La joven aseguró en la audiencia que días después de ser víctima del abuso sexual, su progenitor empezó a abusar también de su hermanastra.
“Me acuerdo yo que una vez nos levantó temprano a las dos, y yo tenía que estar pendiente a que M (otra hermana) no se levantara; ellos se fueron para la cocina y yo estaba pendiente a que M no se levantara. Yo le decía a mi hermanastra que porqué hacia eso, que él porqué nos tenía que hacer eso, yo lloraba, y cuando iba a estar con él me preguntaba que quien más de la familia me hacía esto y yo le decía que nadie más, solo él”, dijo.
Finalmente, la menor recordó un episodio donde presuntamente el hoy acusado le introdujo un destornillador en la pierna luego de llegar borracho a la casa y posteriormente la violó. “Él llegó borracho ese día, tiró la puerta, le pegó a la mujer y después me pegó a mí. (…) fui a buscar un destornillador y me lo puso en la pierna y me decía que si me hacía falta un tornillo, después me estaba ahorcando y yo le suplicaba que me dolía mucho porque me estaba ahorcando y me decía que yo me iba a ir muriendo poco a poco.
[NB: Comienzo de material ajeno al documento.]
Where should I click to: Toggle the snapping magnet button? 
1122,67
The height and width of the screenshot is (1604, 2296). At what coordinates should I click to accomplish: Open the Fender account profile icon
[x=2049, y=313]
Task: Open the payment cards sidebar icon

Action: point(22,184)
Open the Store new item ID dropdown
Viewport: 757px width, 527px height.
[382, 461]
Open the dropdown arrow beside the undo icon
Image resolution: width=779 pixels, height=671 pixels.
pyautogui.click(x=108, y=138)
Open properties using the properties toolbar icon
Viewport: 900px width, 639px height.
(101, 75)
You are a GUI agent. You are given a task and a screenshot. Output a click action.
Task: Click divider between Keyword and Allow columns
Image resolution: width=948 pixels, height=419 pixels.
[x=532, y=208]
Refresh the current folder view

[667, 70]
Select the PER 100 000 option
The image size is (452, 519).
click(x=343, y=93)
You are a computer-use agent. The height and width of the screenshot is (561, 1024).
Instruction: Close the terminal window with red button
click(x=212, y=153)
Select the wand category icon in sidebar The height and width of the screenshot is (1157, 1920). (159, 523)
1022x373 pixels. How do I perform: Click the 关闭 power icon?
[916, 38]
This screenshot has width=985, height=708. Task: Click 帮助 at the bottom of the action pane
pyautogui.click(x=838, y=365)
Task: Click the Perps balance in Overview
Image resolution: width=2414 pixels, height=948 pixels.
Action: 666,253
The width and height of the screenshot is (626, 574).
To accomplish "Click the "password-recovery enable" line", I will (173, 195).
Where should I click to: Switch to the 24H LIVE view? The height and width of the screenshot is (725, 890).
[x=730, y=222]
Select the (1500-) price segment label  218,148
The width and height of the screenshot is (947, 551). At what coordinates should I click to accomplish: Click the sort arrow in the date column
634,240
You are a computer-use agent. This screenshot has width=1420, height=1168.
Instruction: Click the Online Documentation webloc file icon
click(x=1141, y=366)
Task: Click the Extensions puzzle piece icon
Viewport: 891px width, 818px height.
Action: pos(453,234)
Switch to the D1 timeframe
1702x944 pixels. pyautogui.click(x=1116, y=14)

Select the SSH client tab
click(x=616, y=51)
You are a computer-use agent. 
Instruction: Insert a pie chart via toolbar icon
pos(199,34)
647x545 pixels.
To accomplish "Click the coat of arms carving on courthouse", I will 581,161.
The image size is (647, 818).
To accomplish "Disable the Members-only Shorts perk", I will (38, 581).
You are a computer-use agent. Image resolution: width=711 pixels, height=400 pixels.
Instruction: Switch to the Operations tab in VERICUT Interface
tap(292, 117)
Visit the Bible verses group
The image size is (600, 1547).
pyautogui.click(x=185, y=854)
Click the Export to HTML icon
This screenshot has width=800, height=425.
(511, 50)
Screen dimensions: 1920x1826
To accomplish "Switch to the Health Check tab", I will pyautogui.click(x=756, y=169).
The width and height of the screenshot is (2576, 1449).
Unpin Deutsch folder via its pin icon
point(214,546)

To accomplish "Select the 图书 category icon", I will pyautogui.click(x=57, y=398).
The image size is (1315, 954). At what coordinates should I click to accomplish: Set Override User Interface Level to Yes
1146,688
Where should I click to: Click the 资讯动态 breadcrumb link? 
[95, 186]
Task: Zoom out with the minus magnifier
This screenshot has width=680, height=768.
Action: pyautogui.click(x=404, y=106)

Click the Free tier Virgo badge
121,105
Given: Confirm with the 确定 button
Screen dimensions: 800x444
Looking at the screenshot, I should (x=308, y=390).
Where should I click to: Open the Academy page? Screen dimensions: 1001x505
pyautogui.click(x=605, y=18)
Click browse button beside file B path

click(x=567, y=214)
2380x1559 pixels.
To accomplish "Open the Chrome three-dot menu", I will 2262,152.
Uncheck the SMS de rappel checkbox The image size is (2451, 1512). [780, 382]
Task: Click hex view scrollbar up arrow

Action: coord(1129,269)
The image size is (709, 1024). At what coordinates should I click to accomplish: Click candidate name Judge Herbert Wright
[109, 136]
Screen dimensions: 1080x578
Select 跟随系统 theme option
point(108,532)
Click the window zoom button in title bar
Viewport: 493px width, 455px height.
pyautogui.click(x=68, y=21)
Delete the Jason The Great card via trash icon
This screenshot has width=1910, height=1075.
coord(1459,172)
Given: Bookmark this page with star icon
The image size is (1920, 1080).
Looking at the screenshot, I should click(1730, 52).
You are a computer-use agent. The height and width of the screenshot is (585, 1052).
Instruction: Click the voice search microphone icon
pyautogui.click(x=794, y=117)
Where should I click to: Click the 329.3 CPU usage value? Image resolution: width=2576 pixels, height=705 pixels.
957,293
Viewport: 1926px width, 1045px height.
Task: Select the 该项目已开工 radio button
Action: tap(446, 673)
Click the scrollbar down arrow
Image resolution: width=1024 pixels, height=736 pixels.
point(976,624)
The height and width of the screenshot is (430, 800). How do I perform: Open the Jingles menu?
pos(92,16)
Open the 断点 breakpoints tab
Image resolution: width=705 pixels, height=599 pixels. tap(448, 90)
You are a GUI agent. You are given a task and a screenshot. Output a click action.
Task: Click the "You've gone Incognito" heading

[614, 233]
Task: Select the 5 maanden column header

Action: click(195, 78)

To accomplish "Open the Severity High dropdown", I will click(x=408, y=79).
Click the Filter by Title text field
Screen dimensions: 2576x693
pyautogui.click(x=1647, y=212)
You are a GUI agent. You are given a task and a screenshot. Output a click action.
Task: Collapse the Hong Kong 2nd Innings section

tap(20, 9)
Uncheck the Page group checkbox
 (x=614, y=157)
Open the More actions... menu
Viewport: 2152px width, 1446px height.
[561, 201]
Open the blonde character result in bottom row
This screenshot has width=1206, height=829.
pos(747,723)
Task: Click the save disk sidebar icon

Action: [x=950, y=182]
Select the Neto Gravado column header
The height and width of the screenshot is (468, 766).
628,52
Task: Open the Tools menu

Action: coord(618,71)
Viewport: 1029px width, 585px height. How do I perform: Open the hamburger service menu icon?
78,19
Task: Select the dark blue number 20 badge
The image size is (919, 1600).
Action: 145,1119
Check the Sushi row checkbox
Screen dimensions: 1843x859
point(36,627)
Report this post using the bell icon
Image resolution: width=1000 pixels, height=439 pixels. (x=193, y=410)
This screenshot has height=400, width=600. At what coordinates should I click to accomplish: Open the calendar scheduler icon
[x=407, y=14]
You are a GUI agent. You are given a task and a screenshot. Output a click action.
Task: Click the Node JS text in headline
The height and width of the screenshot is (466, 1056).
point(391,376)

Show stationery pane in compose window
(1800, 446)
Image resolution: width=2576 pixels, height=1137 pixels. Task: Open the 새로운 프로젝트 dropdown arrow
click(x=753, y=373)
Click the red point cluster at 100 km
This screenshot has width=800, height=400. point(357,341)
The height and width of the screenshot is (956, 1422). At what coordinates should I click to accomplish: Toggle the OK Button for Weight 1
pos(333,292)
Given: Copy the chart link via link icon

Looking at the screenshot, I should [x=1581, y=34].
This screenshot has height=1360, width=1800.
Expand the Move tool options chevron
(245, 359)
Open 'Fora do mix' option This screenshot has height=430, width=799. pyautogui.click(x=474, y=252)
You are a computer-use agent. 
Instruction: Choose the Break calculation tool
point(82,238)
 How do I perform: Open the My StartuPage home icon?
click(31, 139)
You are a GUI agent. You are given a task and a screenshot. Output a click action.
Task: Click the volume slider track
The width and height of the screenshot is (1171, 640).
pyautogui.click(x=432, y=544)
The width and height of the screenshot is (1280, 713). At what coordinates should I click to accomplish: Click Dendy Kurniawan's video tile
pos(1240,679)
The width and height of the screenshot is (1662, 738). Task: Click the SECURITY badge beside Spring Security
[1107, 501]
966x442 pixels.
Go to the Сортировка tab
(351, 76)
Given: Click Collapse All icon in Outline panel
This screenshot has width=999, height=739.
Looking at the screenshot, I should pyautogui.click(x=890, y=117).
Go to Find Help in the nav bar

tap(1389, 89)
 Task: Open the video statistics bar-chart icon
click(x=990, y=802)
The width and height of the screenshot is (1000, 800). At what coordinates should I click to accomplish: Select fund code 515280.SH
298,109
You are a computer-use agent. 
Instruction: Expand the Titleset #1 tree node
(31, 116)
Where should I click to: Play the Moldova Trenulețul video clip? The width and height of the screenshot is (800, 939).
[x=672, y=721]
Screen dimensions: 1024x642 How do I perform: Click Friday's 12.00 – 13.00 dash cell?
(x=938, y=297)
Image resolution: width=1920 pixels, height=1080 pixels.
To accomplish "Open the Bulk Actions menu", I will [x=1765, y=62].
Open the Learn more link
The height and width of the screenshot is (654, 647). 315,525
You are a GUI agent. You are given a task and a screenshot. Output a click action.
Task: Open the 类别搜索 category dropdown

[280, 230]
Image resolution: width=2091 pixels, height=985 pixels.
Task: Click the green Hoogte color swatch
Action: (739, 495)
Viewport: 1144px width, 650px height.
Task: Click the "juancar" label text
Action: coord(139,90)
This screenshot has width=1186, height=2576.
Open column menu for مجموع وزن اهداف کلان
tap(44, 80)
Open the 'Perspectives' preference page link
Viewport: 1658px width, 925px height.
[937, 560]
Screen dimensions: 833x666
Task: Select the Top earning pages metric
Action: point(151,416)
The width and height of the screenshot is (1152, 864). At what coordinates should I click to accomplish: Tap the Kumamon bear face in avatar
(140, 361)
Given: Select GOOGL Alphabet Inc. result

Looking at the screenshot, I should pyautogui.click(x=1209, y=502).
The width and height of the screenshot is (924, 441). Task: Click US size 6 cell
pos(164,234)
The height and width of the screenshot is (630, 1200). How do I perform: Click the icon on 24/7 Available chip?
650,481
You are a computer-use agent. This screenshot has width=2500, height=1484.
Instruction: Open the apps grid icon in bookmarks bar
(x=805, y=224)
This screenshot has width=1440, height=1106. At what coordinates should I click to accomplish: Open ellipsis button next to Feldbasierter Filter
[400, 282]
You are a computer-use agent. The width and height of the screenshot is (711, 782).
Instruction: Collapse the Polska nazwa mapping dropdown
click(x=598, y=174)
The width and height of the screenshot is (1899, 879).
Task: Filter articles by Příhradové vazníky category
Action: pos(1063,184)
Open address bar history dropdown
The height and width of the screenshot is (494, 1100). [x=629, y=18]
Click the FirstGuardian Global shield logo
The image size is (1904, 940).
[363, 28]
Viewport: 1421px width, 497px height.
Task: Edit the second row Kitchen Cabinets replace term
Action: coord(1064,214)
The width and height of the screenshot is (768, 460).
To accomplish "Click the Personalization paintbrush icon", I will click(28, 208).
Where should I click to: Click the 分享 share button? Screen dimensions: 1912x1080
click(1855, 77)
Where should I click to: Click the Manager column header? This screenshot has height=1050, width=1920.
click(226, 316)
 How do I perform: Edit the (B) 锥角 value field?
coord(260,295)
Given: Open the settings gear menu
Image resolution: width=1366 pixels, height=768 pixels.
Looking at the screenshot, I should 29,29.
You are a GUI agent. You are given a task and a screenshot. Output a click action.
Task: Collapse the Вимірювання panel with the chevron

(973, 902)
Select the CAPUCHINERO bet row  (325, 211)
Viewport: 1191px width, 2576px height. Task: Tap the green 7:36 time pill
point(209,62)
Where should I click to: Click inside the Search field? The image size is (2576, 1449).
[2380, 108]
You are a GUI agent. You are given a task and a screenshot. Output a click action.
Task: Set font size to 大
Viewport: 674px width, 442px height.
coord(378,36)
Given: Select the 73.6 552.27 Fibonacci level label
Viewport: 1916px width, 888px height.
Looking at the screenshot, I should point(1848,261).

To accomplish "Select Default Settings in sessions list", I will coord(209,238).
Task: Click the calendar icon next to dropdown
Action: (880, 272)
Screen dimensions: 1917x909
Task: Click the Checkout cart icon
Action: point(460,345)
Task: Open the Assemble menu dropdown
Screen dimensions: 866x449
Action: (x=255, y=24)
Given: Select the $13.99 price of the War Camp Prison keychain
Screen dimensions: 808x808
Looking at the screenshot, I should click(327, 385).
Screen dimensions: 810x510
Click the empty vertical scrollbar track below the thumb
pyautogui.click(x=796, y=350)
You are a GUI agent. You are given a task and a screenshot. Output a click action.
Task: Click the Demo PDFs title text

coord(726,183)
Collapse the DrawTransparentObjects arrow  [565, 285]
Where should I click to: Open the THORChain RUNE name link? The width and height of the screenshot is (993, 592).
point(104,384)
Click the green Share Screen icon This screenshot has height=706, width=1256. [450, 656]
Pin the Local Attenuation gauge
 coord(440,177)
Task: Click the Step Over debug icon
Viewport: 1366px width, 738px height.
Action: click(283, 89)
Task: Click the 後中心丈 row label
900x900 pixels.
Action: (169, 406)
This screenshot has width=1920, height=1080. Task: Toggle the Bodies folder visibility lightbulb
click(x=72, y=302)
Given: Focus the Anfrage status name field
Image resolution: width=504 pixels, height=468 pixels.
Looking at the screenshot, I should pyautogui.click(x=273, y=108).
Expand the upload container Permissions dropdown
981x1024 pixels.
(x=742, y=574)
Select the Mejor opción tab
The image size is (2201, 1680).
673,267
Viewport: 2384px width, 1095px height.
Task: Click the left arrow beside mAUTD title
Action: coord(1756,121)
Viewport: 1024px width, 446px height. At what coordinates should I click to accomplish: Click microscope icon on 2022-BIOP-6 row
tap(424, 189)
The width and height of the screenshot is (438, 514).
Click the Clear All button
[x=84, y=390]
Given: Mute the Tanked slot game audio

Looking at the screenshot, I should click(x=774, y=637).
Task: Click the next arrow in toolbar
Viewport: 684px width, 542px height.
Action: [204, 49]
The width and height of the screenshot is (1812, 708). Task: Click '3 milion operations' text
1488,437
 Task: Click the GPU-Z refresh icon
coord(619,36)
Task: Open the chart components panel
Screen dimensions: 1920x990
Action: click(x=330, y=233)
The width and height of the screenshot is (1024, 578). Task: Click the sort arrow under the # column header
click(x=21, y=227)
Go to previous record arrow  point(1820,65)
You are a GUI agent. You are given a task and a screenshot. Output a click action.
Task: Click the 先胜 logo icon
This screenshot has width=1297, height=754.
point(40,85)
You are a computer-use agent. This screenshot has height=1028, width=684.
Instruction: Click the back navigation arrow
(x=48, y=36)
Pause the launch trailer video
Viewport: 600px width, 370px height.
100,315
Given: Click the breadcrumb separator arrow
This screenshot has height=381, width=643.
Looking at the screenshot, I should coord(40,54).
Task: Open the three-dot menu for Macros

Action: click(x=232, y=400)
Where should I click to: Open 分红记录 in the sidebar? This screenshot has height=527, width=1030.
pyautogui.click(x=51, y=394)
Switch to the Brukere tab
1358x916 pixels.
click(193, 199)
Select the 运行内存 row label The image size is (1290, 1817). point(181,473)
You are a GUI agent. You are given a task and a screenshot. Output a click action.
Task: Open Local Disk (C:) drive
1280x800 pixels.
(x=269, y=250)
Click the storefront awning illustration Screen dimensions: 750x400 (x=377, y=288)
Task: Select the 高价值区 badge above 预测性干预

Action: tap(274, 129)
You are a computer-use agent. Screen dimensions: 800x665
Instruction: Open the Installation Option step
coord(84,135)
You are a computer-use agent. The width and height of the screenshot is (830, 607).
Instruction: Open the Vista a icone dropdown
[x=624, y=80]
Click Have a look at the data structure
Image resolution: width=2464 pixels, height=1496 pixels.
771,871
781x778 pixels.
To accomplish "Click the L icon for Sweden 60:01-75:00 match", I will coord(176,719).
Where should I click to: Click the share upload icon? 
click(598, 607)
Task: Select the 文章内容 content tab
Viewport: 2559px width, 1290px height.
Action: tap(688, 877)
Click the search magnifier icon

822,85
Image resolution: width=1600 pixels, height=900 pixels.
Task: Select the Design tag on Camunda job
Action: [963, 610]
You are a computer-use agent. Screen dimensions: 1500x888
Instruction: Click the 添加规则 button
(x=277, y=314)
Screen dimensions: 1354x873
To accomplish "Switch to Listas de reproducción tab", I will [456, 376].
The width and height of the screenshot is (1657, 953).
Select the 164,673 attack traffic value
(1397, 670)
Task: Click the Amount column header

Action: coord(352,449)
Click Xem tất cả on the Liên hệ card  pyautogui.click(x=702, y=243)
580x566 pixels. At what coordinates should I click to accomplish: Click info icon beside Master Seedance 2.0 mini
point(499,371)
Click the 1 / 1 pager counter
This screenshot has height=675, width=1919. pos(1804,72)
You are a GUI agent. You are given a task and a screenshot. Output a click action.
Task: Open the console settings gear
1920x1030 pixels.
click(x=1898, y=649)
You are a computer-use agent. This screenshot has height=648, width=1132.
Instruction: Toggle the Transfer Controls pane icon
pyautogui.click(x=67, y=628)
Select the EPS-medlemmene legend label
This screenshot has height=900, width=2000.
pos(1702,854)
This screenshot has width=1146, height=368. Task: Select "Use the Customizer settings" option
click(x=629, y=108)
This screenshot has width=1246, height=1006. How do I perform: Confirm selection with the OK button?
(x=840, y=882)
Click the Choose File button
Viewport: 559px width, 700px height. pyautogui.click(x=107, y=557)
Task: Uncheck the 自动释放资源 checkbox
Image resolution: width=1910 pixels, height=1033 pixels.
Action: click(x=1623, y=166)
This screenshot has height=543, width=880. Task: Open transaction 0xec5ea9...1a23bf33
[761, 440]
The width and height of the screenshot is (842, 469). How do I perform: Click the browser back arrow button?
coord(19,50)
Esa misma noche, iba a comprar una salchipapa, me llevo pa allá por la Guajirita, en un callejón oscuro que queda ahí, el me montó en la moto, me abrió de piernas y me introdujo el pene, me dolía mucho y yo le decía que no”, continuó relatando la joven que aseguró que fue accedida unas cinco veces por el hombre.
‘NOS PEDÍA FOTOS DESNUDAS TODO EL TIEMPO’
En la vista pública testimonió también la hija mayor del presunto victimario, de 19 años, quien aseguró que desde los 8 años su padre le tomaba fotos a sus partes íntimas además de tener comportamientos libidinosos con ella.
“Nos comenzaba a tomar fotos en mis partes íntimas diciendo que era para mi crecimiento y que eso era normal de los padres. (…) hubo una vez que llegó borracho a mi casa, mi mamá estaba en el patio lavando, me abrazó y me dijo ‘eres hermosa’, me tocó los labios con sus dedos, me dijo ‘dame un besito’, pero quería era como un arrumón, yo le di un pico”, narró la joven.
‘QUERÍA LA VIRGINIDAD DE SUS HIJAS PARA ÉL’
También declaró en juicio la madre de dos de las presuntas víctimas. Esta manifestó, respecto a sus hijas, que su expareja “básicamente las maltrataba cuando no accedían a grabarse, las penetraba y las amenazaba con matarlas si me decían algo a mí; pasó tanto tiempo que mis hijas quisieron vivir con ese silencio, pero gracias a Dios va a salir todo bien”.
Manifestó la señora que Mendoza decía que “la virginidad de las hijas tenía que ser para él”.
“En la calle las celaba, era algo que decía uno, ‘es por cuidarlas’, no dejaba que se le acercaran los papas, no dejaba que tuviera acercamiento con hombres, aparentemente parecía normal, resulta que no era así, la estaba cuidando para él mismo”, indicó.
Para el próximo 5 de mayo quedó programada la continuación del juicio oral con más testigos de las partes.